As Erik works at the intersection of creativity and business, he’s constantly aware of the creative opportunities that often lie right in front of us. Often, these opportunities are right in front of us and we miss them.
During Erik’s presentation, which many of you have witnessed, he highlights that as we’ve grown up we’ve been taught that we’re less and less artists and instead taught specific functions for society’s purposes later on. During this transformation we became less aware of our own creativity and our ability to make something beautiful out of our surroundings.
On a seemingly random morning in Washington D.C. in 2007, a thousand people proved that they were unable to acknowledge something beautiful in their surroundings. They missed something great. All they had to do was think outside of their usual morning routine and they would have been better for it
Here’s an excerpt from the Washington Post about what happened:
“It was 7:51 a.m. on Friday, January 12, the middle of the morning rush hour. In the next 43 minutes, as the violinist performed six classical pieces, 1,097 people passed by. Almost all of them were on the way to work, which meant, for almost all of them, a government job. L’Enfant Plaza is at the nucleus of federal Washington, and these were mostly mid-level bureaucrats with those indeterminate, oddly fungible titles: policy analyst, project manager, budget officer, specialist, facilitator, consultant.
Each passerby had a quick choice to make, one familiar to commuters in any urban area where the occasional street performer is part of the cityscape: Do you stop and listen? Do you hurry past with a blend of guilt and irritation, aware of your cupidity but annoyed by the unbidden demand on your time and your wallet? Do you throw in a buck, just to be polite? Does your decision change if he’s really bad? What if he’s really good? Do you have time for beauty? Shouldn’t you? What’s the moral mathematics of the moment?
On that Friday in January, those private questions would be answered in an unusually public way.

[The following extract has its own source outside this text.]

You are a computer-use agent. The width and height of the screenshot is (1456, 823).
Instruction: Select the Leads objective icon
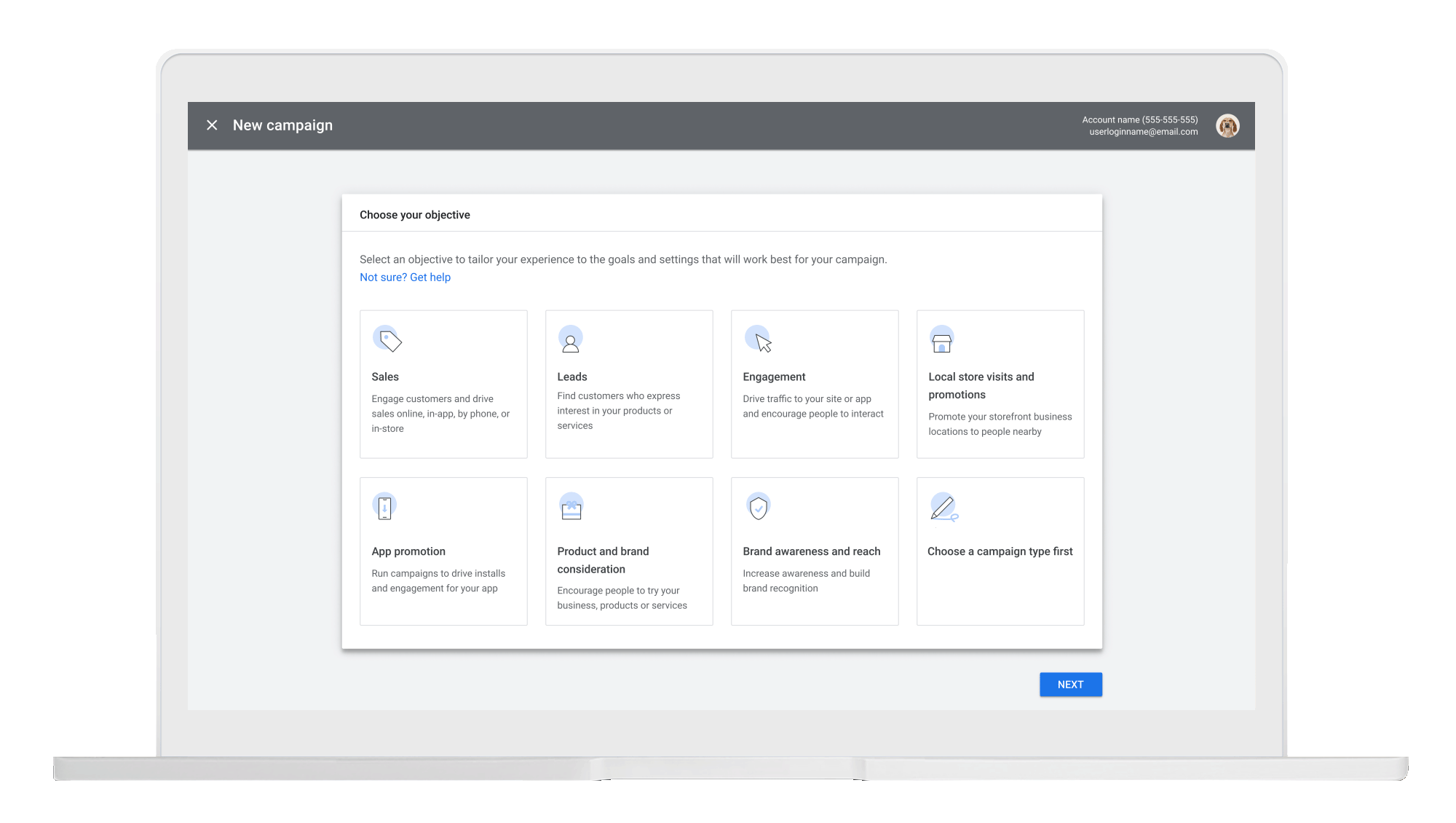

No one knew it, but the fiddler standing against a bare wall outside the Metro in an indoor arcade at the top of the escalators was one of the finest classical musicians in the world, playing some of the most elegant music ever written on one of the most valuable violins ever made. His performance was arranged by The Washington Post as an experiment in context, perception and priorities — as well as an unblinking assessment of public taste: In a banal setting at an inconvenient time, would beauty transcend?”